╭─ Dataset records

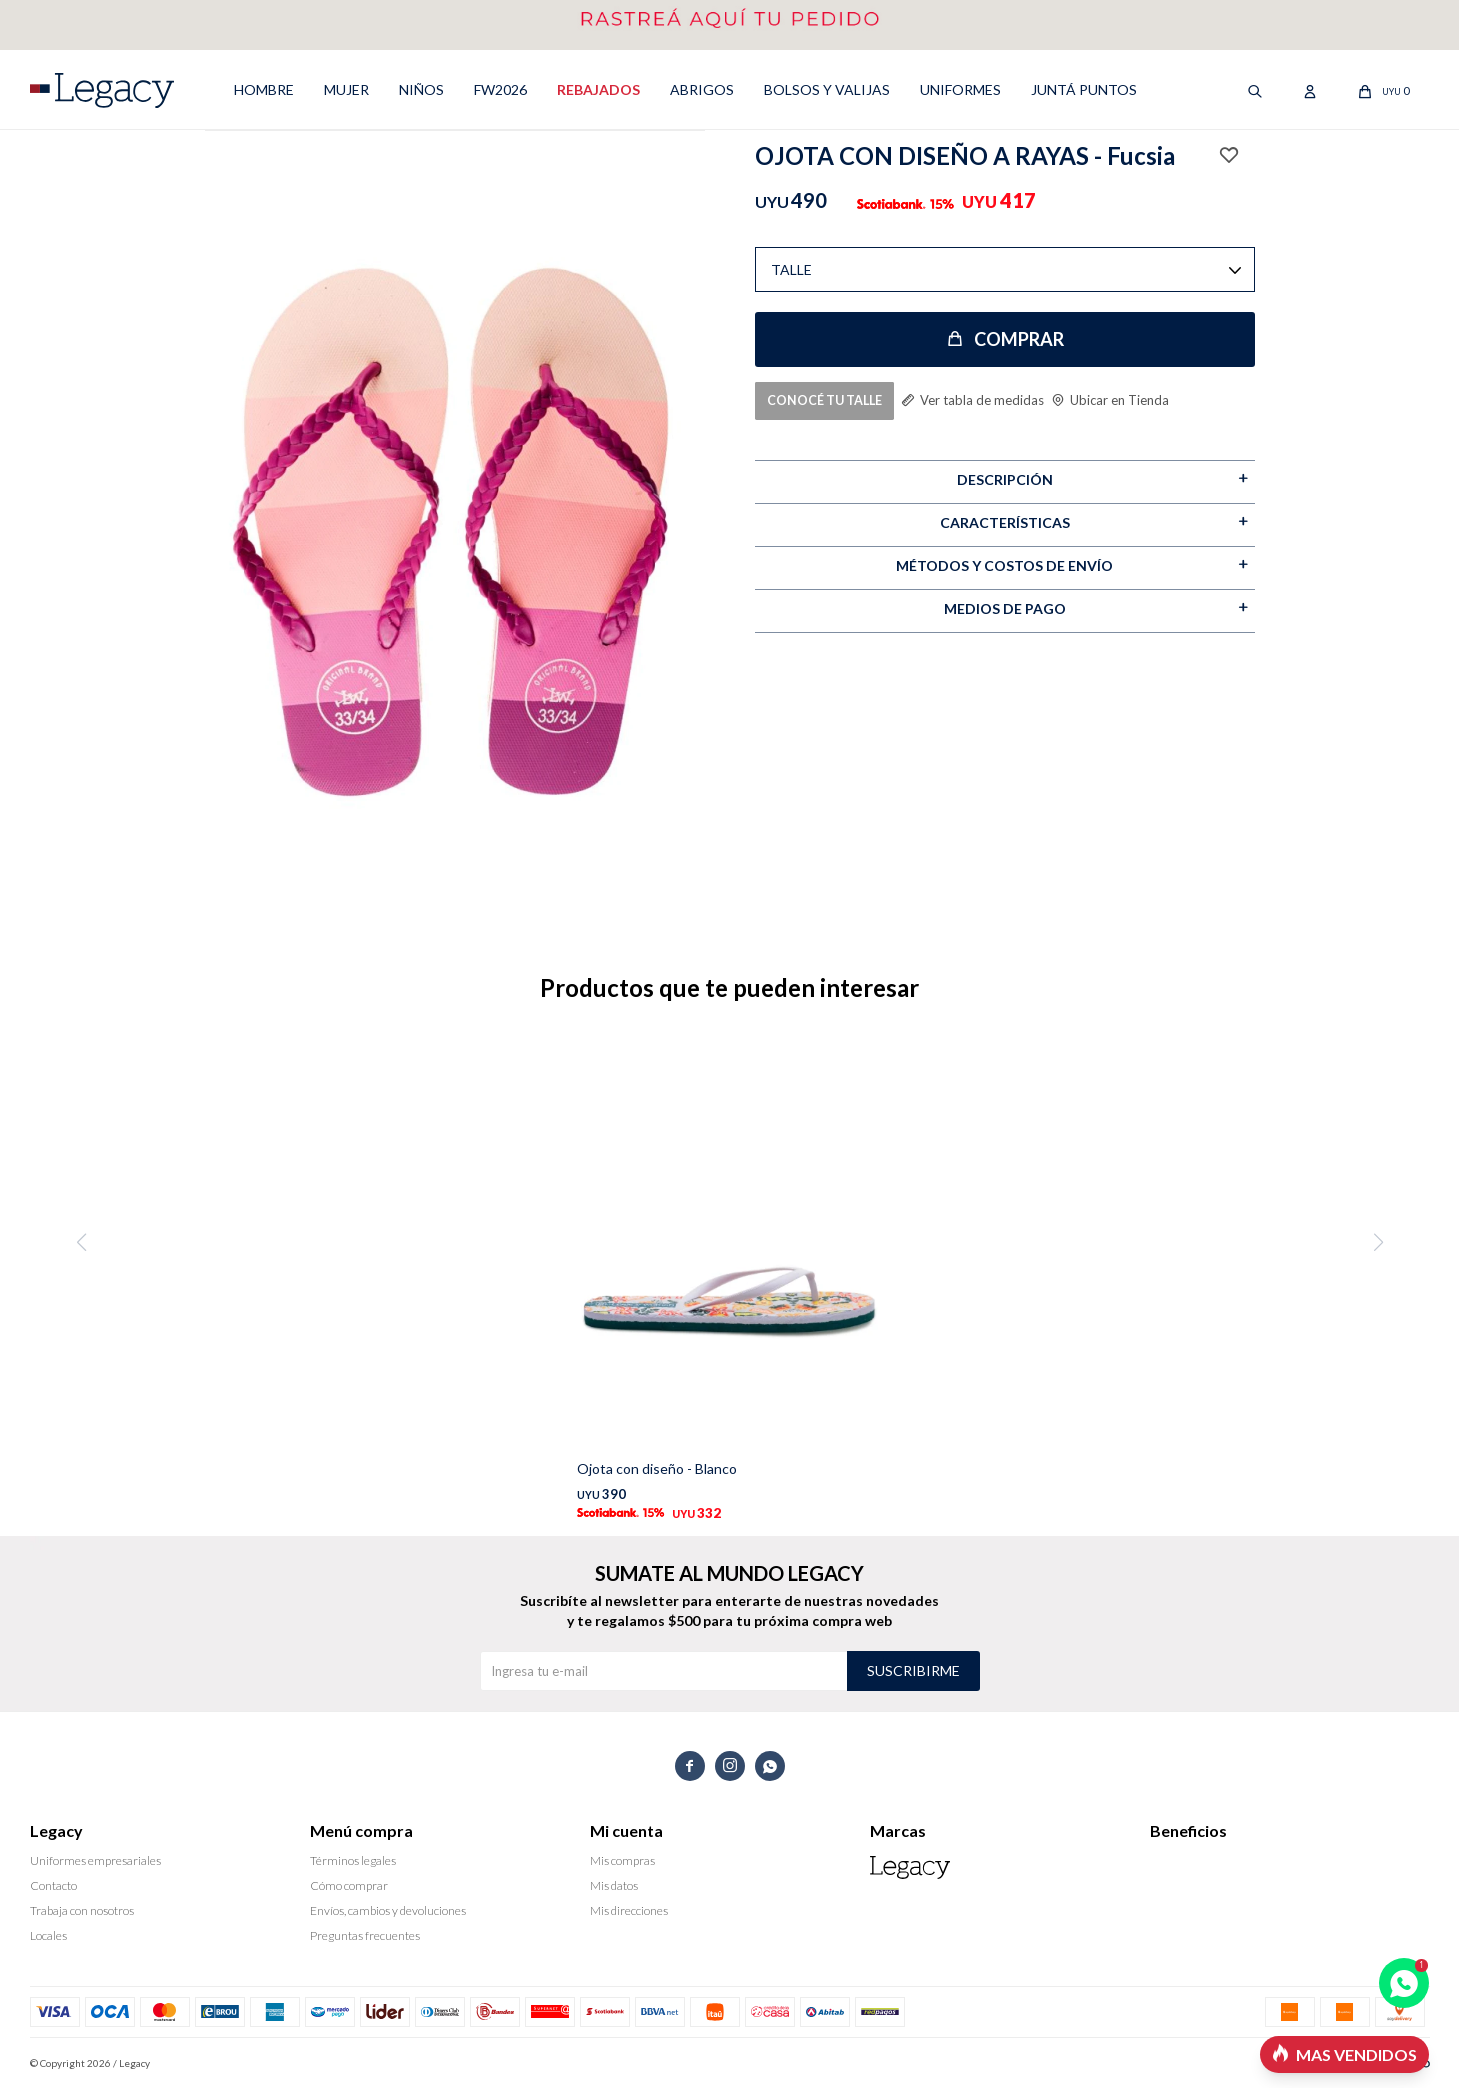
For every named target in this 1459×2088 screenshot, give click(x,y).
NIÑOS (421, 89)
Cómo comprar (349, 1885)
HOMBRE (264, 89)
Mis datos (614, 1885)
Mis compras (622, 1860)
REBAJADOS (598, 89)
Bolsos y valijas (827, 89)
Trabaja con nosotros (82, 1910)
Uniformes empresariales (95, 1860)
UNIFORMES (960, 89)
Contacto (53, 1885)
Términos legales (353, 1860)
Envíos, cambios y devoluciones (388, 1910)
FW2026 (500, 89)
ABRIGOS (702, 89)
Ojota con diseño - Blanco (657, 1468)
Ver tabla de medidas (990, 399)
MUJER (346, 89)
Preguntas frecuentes (365, 1935)
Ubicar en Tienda (1132, 399)
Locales (48, 1935)
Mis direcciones (629, 1910)
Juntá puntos (1084, 89)
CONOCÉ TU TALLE (826, 399)
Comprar (1019, 339)
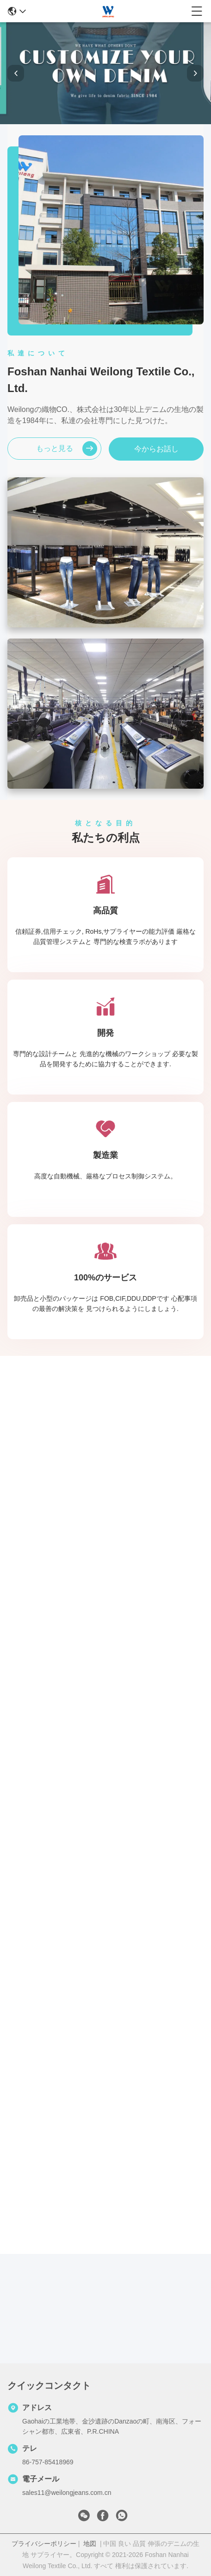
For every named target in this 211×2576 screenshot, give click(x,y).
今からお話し (156, 449)
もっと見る (67, 448)
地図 (89, 2543)
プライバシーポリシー (44, 2543)
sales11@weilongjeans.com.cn (66, 2492)
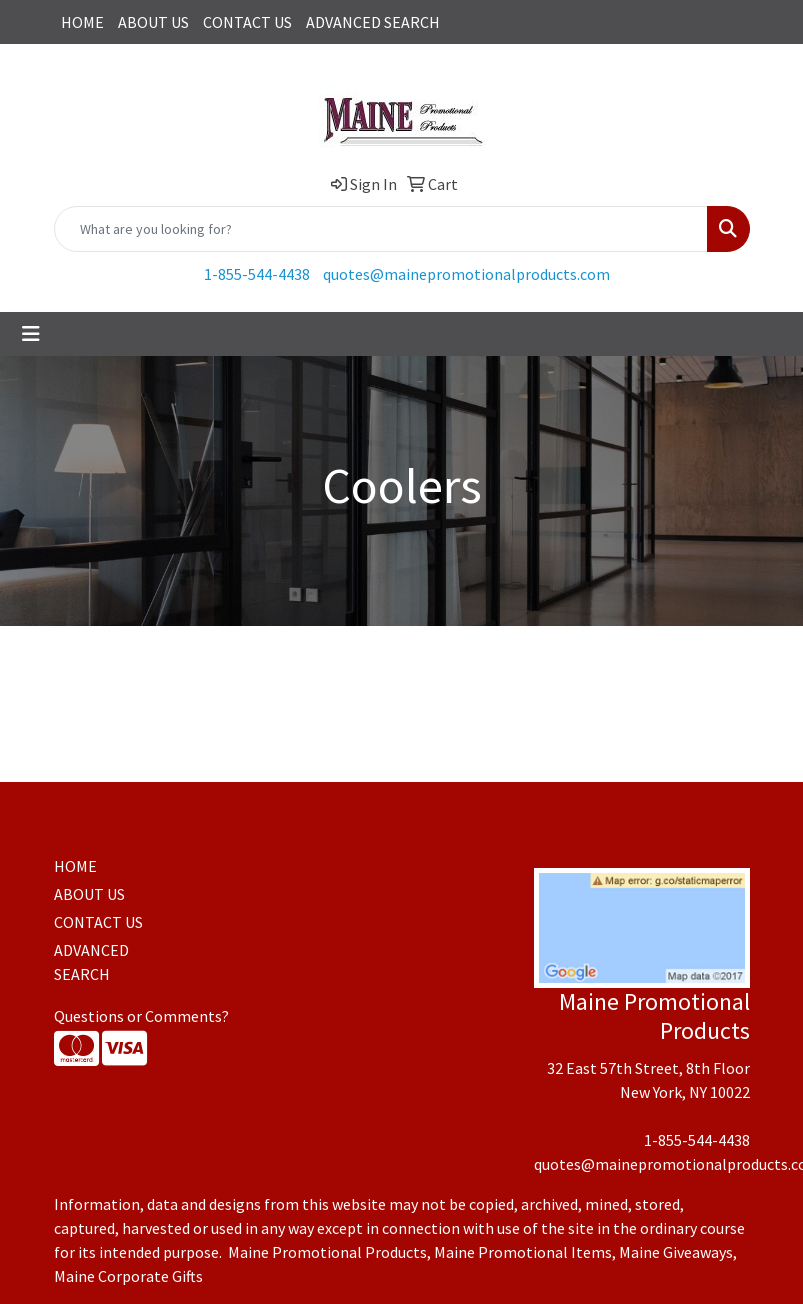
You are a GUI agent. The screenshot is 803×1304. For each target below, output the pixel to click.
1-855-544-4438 (257, 274)
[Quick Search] (381, 229)
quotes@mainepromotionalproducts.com (466, 274)
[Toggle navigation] (31, 334)
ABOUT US (153, 22)
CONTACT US (247, 22)
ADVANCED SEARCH (373, 22)
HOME (82, 22)
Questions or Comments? (141, 1016)
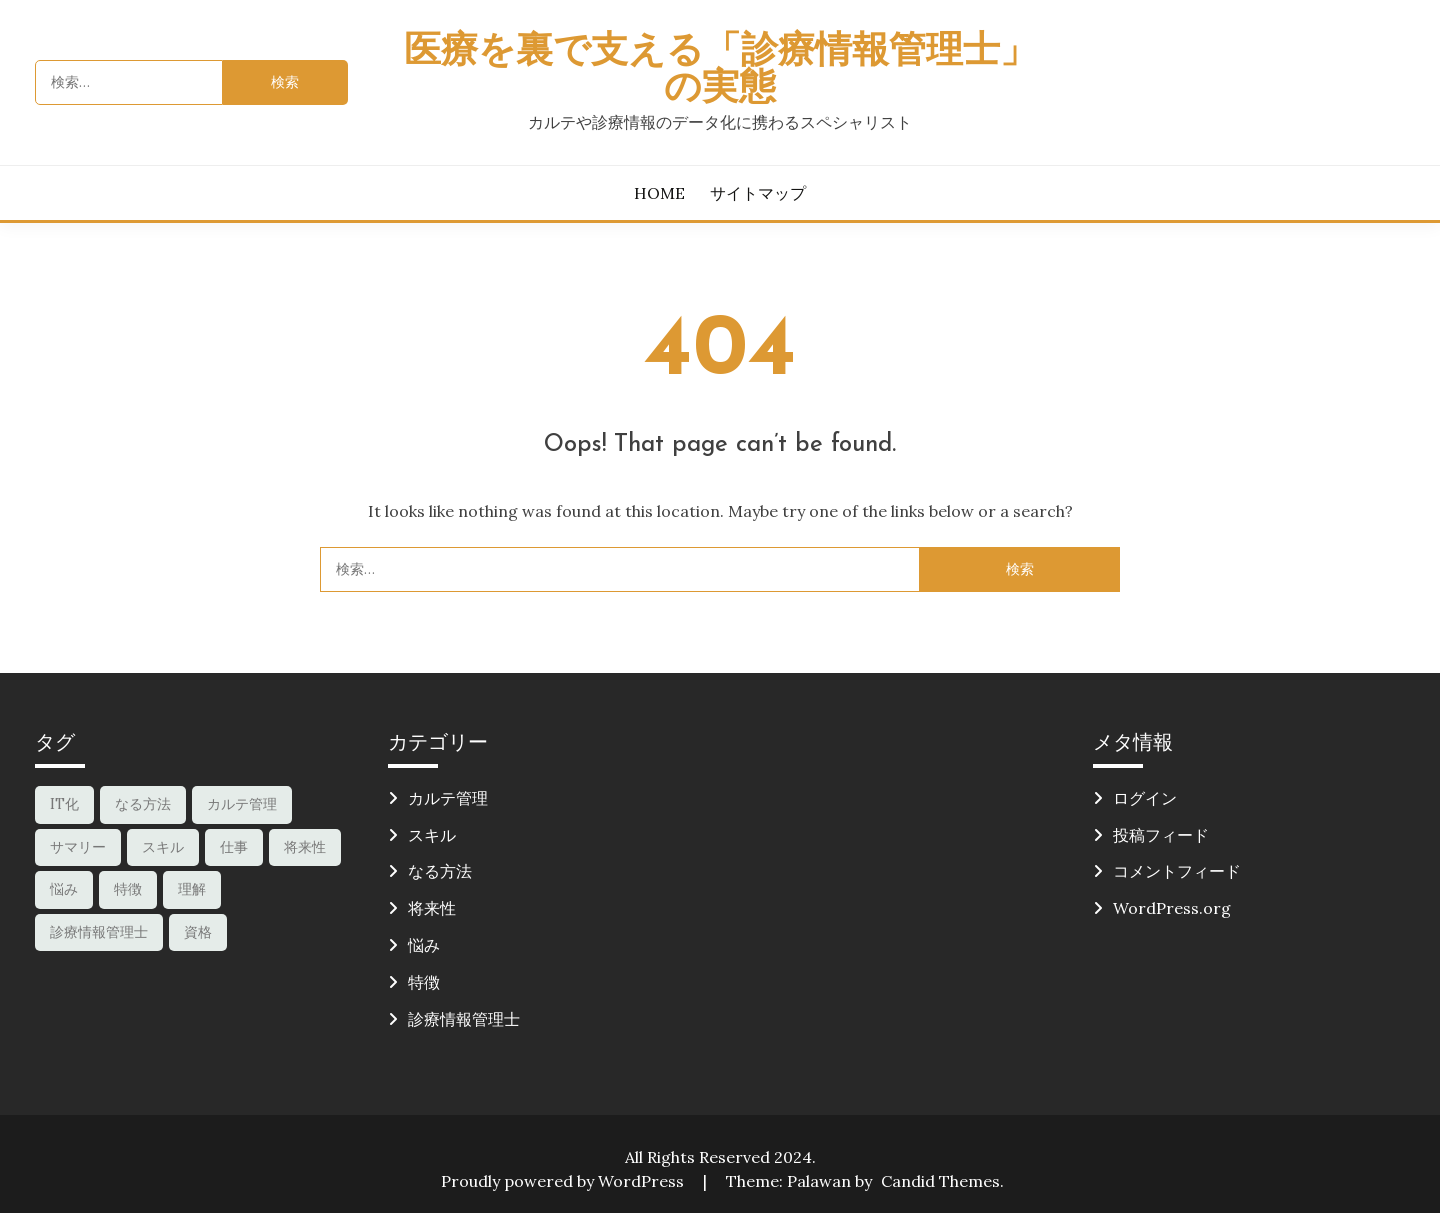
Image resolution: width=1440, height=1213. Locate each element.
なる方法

╰─

→ **Task details**
Return each line of the listing above that contains the string "every", treating uppercase and lowercase letters as different.

→ **Exercise answer**
For every named target in this 1459×2088 screenshot, give click(x,y).
For every named target in this 211×2576 screenshot, give click(x,y).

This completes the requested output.